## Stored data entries

= = = =

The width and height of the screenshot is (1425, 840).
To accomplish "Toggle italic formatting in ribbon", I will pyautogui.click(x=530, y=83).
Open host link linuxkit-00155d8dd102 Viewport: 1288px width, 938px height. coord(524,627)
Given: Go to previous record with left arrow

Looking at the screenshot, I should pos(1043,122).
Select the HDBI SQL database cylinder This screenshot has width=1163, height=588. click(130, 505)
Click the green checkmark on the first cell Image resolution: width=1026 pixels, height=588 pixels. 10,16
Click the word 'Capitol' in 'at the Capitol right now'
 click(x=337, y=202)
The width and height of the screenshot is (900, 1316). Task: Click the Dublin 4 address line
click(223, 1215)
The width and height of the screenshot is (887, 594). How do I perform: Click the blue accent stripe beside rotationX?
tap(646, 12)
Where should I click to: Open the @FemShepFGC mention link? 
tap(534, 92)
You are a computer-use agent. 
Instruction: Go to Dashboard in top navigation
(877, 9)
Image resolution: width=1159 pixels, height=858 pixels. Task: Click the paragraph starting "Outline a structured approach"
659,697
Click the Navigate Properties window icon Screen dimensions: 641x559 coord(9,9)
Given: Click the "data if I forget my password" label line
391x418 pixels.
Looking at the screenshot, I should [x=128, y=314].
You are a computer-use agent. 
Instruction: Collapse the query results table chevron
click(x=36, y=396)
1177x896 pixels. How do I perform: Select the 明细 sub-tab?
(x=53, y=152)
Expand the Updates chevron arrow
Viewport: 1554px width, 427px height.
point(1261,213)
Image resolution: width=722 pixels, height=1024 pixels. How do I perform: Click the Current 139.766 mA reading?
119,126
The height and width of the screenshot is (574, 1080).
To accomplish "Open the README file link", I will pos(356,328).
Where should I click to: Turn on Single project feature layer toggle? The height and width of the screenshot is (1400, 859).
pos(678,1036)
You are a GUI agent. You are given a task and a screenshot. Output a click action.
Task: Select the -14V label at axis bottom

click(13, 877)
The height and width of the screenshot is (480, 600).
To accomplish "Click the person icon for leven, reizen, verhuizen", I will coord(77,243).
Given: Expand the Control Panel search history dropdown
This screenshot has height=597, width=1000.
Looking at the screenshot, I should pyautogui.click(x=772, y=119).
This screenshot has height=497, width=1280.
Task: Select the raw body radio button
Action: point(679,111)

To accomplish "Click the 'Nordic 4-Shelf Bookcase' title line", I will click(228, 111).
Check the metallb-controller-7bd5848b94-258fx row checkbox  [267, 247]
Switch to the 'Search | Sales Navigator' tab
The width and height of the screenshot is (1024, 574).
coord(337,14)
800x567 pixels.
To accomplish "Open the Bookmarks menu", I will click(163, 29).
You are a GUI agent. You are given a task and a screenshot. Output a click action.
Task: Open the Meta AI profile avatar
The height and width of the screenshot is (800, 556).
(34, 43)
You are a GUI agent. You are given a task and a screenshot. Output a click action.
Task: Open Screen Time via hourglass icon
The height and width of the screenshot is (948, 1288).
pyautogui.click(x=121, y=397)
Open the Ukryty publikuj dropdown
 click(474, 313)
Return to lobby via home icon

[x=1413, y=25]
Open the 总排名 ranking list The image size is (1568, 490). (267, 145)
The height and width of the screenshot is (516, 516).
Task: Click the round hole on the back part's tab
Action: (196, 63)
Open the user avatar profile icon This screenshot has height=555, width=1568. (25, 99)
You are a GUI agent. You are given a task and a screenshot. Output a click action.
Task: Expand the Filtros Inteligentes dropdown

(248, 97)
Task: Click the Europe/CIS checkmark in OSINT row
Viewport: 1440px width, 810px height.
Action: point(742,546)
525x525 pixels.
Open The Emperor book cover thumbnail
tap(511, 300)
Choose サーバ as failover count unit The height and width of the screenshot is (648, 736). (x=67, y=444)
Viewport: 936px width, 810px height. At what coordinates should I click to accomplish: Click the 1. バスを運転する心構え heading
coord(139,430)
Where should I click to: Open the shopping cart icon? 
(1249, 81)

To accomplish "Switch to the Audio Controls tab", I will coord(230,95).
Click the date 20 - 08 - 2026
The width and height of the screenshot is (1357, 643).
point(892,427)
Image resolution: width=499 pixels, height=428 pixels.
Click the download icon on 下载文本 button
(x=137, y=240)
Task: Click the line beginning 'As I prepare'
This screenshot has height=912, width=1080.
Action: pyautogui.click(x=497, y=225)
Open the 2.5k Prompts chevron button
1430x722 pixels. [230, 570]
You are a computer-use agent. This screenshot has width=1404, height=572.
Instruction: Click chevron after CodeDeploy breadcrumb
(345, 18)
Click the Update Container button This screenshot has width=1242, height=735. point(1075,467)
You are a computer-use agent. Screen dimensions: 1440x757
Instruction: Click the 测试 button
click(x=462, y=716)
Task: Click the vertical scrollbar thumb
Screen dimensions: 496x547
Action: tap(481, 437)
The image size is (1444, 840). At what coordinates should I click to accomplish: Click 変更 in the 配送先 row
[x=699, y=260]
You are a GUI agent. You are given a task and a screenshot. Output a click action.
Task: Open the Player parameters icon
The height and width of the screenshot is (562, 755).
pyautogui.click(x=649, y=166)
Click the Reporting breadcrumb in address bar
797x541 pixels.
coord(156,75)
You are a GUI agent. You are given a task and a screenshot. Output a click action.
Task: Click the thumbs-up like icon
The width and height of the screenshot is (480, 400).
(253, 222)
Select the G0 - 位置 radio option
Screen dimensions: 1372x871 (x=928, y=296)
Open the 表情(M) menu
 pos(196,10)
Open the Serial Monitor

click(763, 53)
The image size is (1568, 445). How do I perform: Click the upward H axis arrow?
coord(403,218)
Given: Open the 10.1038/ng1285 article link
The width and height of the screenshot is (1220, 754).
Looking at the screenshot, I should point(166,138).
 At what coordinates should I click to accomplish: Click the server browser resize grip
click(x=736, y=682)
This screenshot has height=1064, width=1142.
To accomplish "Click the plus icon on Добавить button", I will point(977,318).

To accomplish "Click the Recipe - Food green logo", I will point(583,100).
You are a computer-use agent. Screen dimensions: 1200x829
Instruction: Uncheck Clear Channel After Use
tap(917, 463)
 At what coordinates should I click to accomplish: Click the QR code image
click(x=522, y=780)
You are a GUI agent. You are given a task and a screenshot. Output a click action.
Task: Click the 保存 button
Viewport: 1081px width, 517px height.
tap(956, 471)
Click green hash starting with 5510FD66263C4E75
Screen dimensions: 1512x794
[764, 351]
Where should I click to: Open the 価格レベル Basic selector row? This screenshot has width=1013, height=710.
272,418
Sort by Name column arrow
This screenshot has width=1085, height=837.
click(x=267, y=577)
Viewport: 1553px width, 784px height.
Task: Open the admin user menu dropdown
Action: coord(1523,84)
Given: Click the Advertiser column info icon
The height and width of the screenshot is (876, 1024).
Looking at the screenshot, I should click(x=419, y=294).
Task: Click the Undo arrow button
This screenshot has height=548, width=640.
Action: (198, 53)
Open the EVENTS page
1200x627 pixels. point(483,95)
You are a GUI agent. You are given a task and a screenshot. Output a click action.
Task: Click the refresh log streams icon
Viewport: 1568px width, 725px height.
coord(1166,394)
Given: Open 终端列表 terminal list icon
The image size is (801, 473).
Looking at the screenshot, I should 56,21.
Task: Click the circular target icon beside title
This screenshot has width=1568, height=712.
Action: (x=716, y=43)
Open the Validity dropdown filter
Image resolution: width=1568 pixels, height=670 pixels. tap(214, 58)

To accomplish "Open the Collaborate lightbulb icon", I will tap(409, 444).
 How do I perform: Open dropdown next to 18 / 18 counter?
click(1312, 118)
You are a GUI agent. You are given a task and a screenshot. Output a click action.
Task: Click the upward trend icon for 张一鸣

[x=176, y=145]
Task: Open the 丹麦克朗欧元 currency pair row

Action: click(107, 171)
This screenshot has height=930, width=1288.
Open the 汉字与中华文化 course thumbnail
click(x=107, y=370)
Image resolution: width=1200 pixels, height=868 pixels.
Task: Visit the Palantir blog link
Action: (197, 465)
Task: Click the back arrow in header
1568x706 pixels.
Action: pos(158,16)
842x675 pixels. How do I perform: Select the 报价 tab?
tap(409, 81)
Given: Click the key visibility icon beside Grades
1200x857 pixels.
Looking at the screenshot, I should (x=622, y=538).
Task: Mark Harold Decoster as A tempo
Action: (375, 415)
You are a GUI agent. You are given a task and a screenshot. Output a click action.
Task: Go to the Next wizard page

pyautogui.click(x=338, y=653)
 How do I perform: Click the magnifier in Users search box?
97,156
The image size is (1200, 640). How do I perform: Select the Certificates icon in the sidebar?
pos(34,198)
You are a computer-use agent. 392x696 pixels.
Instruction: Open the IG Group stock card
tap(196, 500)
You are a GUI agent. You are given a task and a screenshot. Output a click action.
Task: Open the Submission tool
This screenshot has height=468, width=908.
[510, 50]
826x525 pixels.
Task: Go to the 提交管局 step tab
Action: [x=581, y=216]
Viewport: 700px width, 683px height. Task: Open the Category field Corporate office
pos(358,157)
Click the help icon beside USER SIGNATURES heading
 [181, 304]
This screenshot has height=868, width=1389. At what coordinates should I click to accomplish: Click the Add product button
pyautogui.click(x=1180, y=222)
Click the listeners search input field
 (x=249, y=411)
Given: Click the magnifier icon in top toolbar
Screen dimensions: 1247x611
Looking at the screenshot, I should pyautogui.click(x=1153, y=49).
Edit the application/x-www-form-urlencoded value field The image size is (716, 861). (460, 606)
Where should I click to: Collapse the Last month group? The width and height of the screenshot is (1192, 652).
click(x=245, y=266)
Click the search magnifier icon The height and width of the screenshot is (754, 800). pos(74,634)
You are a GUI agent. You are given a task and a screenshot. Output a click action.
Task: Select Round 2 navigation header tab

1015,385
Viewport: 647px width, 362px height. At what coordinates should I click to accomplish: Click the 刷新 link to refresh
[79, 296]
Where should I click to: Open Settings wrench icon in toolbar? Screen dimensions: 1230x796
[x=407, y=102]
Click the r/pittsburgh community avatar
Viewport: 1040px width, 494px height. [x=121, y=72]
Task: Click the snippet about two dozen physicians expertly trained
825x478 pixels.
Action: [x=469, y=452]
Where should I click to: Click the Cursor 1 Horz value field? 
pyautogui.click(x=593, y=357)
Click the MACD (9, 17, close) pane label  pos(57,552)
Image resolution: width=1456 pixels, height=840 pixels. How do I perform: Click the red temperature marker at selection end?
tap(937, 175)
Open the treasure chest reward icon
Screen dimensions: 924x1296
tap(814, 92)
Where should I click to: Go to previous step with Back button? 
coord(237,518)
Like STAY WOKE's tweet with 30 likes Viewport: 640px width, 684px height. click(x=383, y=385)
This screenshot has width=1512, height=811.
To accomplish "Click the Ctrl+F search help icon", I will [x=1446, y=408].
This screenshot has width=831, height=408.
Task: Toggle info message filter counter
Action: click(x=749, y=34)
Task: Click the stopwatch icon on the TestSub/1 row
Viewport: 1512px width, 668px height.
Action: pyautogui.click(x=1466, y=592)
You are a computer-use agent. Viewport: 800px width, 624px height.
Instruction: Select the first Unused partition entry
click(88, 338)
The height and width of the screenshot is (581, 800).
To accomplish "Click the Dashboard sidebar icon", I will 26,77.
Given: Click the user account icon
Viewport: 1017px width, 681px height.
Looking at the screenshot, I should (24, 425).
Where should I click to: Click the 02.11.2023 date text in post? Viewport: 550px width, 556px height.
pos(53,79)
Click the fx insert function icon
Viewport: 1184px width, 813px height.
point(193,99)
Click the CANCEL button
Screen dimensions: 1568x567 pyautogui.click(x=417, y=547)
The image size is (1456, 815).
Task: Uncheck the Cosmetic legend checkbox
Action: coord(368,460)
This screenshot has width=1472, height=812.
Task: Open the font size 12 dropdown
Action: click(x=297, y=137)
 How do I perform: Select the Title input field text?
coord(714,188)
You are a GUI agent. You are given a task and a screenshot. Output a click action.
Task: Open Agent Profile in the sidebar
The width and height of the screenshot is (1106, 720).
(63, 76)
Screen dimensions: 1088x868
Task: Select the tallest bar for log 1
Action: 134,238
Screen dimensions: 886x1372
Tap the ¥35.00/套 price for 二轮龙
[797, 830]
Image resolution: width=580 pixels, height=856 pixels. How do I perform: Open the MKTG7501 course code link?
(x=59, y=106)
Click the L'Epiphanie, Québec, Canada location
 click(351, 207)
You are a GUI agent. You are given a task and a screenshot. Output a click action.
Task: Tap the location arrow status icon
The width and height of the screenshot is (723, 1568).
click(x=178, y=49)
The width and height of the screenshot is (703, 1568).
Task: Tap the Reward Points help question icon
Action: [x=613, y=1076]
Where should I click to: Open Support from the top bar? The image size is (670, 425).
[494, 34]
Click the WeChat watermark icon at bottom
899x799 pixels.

= = = =

## Exercise aim
Search the data for "checkmark". Copy every line that has it.

## Result below
Click the green checkmark on the first cell Image resolution: width=1026 pixels, height=588 pixels. 10,16
Task: Click the Europe/CIS checkmark in OSINT row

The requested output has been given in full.